» **What is being asked**
Could you edit the listing below, replacing "hamburger menu" with "main menu" and leaving everything else unchanged?

Records from a pointing dataset
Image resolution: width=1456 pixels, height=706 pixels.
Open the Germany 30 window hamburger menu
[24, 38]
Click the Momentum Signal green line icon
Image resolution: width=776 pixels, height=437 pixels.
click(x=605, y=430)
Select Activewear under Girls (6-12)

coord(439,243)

» **Answer to this task**
Image resolution: width=1456 pixels, height=706 pixels.
Open the Germany 30 window main menu
[24, 38]
Click the Momentum Signal green line icon
Image resolution: width=776 pixels, height=437 pixels.
click(x=605, y=430)
Select Activewear under Girls (6-12)

coord(439,243)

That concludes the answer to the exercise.